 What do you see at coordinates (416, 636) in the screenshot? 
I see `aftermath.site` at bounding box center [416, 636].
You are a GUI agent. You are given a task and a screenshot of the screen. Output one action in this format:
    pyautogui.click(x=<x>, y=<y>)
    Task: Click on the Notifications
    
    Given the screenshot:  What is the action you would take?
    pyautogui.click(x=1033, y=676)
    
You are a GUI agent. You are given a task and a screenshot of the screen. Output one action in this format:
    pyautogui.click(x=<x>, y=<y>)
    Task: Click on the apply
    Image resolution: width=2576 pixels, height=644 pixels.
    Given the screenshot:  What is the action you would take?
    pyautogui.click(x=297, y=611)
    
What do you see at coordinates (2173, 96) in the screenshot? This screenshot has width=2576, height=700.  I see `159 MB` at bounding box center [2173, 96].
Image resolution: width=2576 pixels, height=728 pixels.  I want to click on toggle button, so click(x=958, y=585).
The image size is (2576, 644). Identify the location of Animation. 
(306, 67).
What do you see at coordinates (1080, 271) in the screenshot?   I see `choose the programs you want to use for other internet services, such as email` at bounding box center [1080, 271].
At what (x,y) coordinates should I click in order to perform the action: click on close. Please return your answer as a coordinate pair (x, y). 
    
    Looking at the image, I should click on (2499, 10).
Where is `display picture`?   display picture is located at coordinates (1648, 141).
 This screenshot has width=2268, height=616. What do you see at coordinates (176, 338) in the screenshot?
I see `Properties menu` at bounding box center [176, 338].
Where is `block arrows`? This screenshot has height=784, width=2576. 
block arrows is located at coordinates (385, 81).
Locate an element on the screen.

* _AIM_: Quote every line of the data above that contains the string "screenshot".

* _REPLY TO THE EXERCISE_:
 What do you see at coordinates (416, 636) in the screenshot? 
You are a GUI agent. You are given a task and a screenshot of the screen. Output one action in this format:
    Given the screenshot:  What is the action you would take?
You are a GUI agent. You are given a task and a screenshot of the screen. Output one action in this format:
    Given the screenshot:  What is the action you would take?
What do you see at coordinates (2173, 96) in the screenshot? This screenshot has width=2576, height=700.  I see `159 MB` at bounding box center [2173, 96].
What do you see at coordinates (1080, 271) in the screenshot?   I see `choose the programs you want to use for other internet services, such as email` at bounding box center [1080, 271].
 This screenshot has width=2268, height=616. What do you see at coordinates (176, 338) in the screenshot?
Where is `block arrows`? This screenshot has height=784, width=2576. 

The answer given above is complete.